## Monday, April 23, 2018

### Find an 8-digits number such that ....

(June 29th, co-located with STOC, will be a workshop to celebrate  Vijay Vazarani's 60th birthday. As computer scientists shouldn't we use 64 as the milestone? See here for details about the workshop, not about 60 vs 64.)

I will likely post a lot about Gathering For Gardner 13, but for now I will just give one problem I saw there. I will not say the speaker or the title of the talk as that might be a clue. I'll give the answer in my next post which will be this week

Find an 8-digit number

d_7 d_6 d_5 d_4 d_3 d_2 d_1 d_0

such that

d_0 is the number of 0's in the number

d_1 is the number of 1's in the number

d_2 is the number of 2's in the number

.....

d_6 is the number of 6's in the number

but

d_7 is NOT necc the number of 7's

d_7 is the number of DISTINCT DIGITS in d_7 d_6 d_5 d_4 d_3 d_2 d_1 d_0

You could prob find such a number by computer search- but don't.

Feel free to comment. I will not block comments (except those we usually block- usually spam)  but by the same token, if you don't want hints, don't read the comments.

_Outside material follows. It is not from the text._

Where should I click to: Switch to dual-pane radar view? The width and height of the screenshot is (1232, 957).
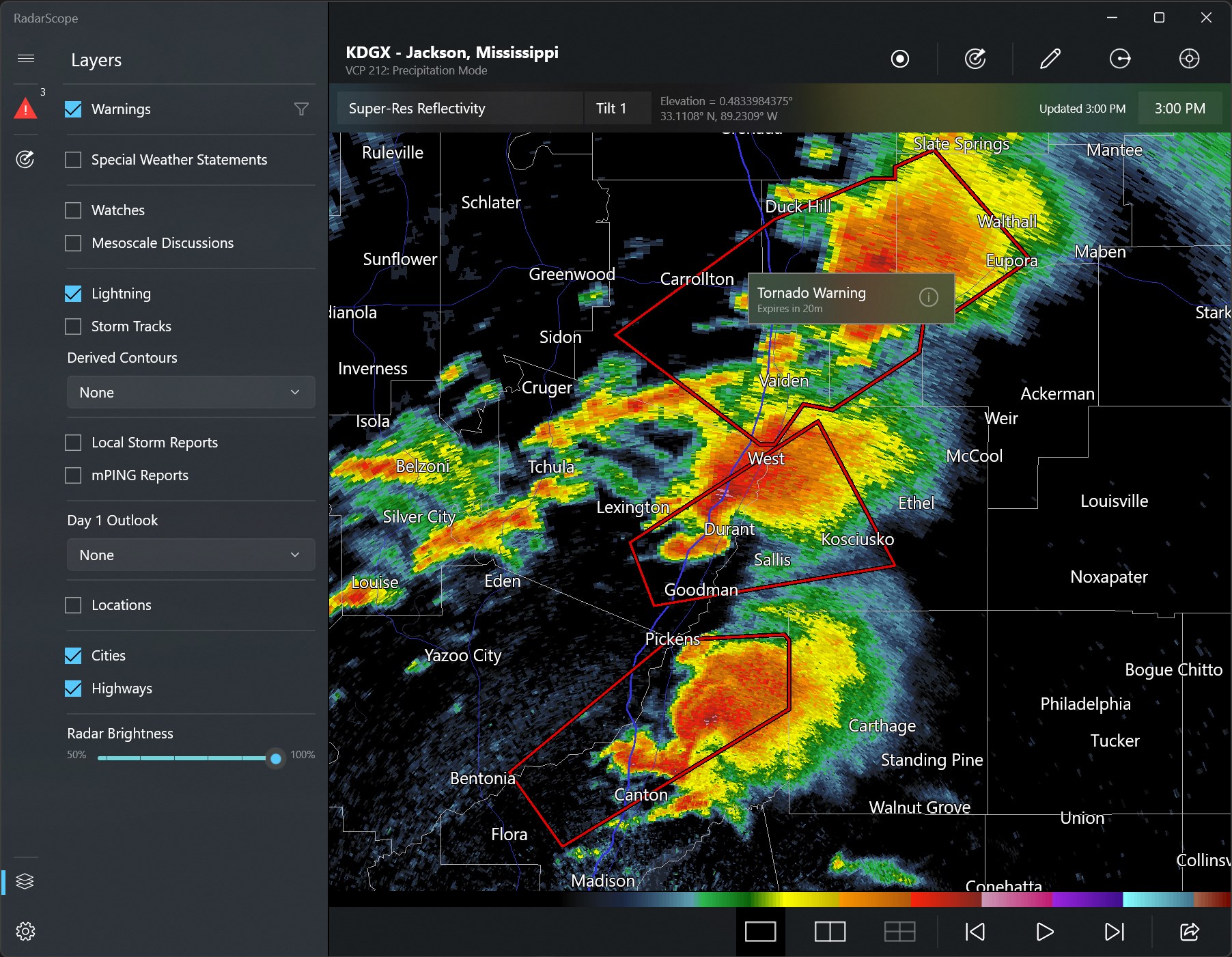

1. I've started from evaluating d_7. It is obviously >1, since if it is 1, the only possible number is 11111111 which is not good. On the other hand, since sum of d_i from 0 to 6 is 8, d_7<=5 (0+1+2+3+4>8). Also, d_6=0, since else we'll need to repeat some number 6 times (as d_7!=6).
d_7=2 felt too low. I tried d_7=3. Playing around with it, I got the feeling that even if I manage to put the numbers, I'll use all of 0,1,2 thus violating d_7 rule. For d_7=4 I found something close to the answer pretty fast:
40______ -> 40_1____
d_5 got to be 0:
40_1____ -> 4001____
Putting 2 into d_0 and thus 1 into d_2:
4001____ -> 4001_1_2
Now we can put d_1=3 and d_3=1, acquiring
4001_1_2 -> 40011132
The problem is, I've used 0,1,2,3,4 which means d_7=5. Luckily, it can be fixed easily
50101132

2. I found a solution by hand search branching first on d_7, then on the position for the value in d_7. Not sure how the name of the person who posed the problem would serve as a clue

3. 00000000
10000008
30000016
41001015
40110033
40012023
50011213
50101132
50101132
50101132
...

1. Nice. It seems to converge for any starting choice.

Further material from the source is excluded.